The data Start Marker

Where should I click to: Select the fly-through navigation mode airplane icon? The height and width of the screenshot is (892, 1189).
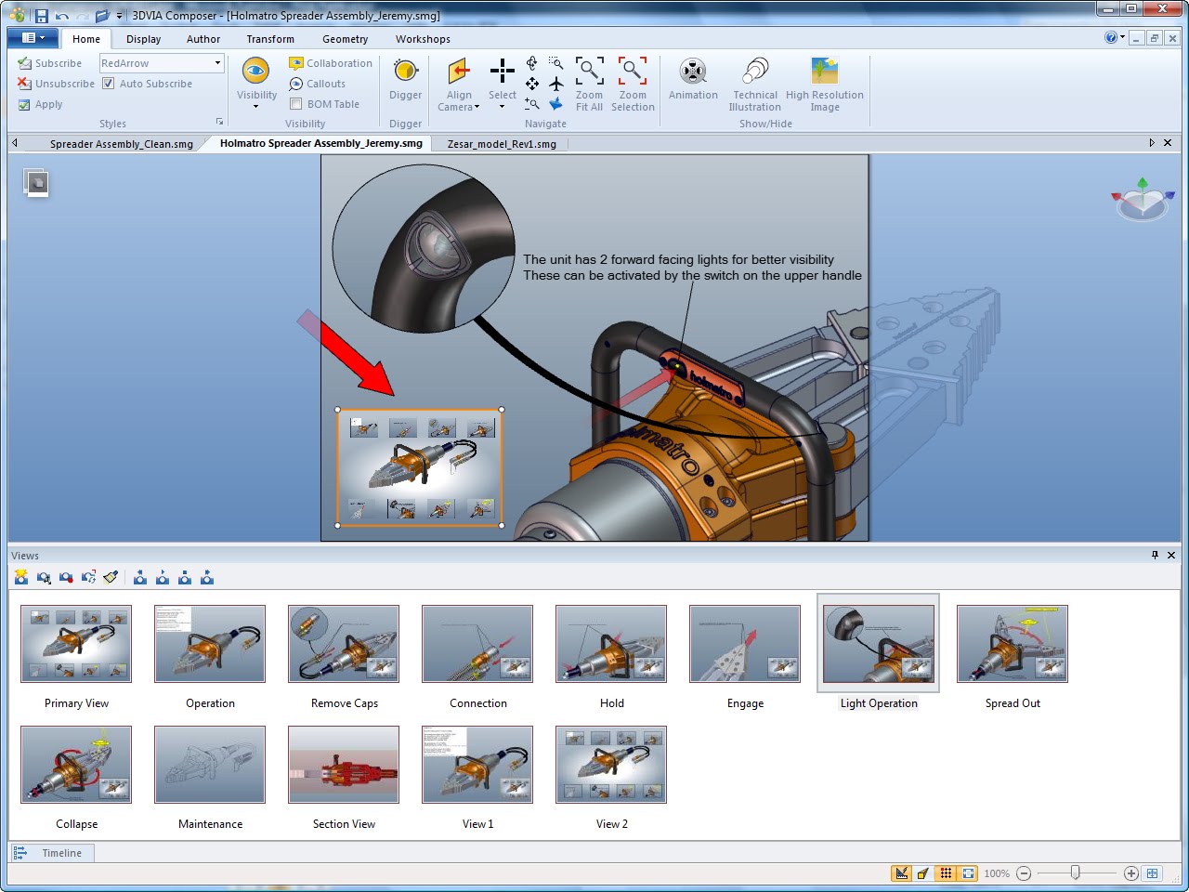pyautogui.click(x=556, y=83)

The data End Marker
The data Start Marker

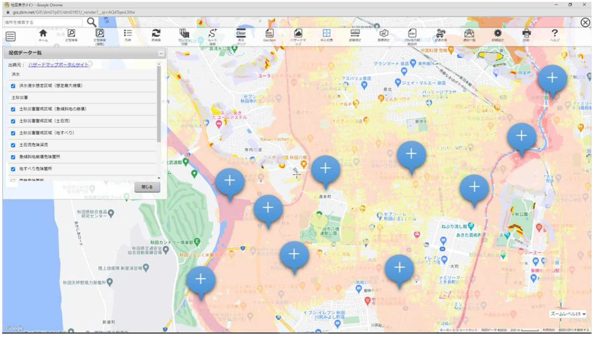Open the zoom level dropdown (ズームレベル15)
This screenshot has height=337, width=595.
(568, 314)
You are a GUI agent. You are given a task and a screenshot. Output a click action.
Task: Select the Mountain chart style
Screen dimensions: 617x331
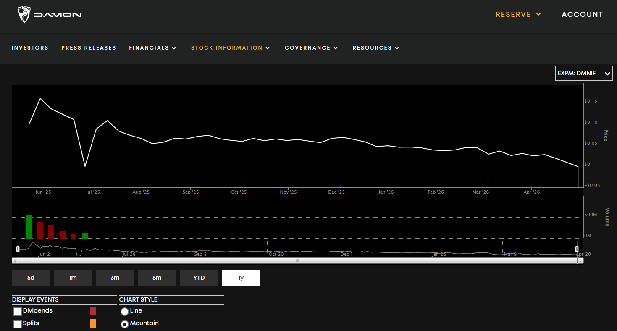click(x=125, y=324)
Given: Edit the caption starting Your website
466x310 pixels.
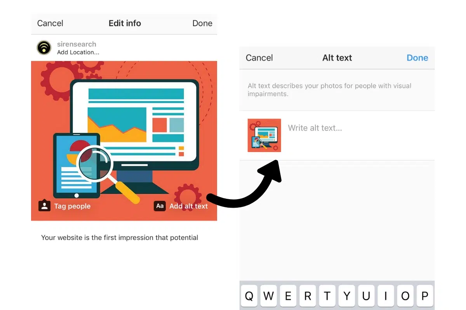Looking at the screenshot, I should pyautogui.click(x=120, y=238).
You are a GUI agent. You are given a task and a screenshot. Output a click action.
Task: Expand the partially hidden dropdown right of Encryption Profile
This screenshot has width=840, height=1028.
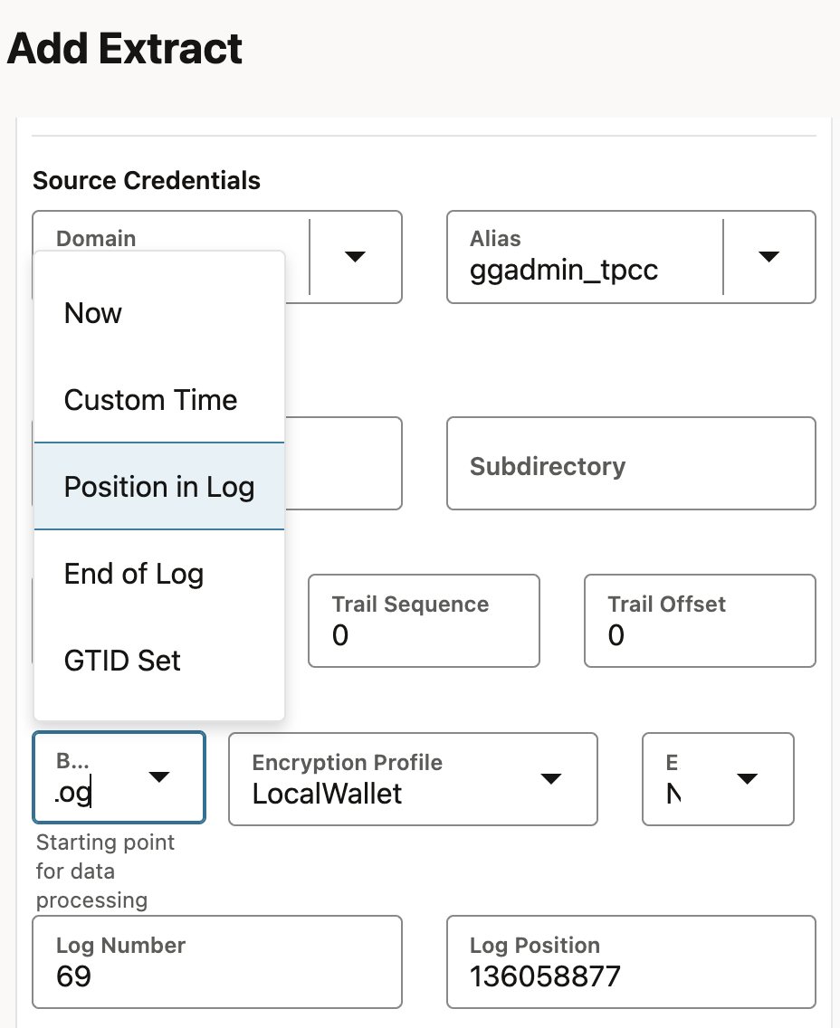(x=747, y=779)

The data End Marker

Instructions to follow:
The lines to set down run from the line with "466x310 pixels." up to and including the line with "Task: Expand the" in the entries above. Reproduce them exactly, with no pictures.

Response to this task:
466x310 pixels.
Looking at the screenshot, I should pyautogui.click(x=120, y=238).
You are a GUI agent. You are given a task and a screenshot. Output a click action.
Task: Expand the partially hidden dropdown right of Encryption Profile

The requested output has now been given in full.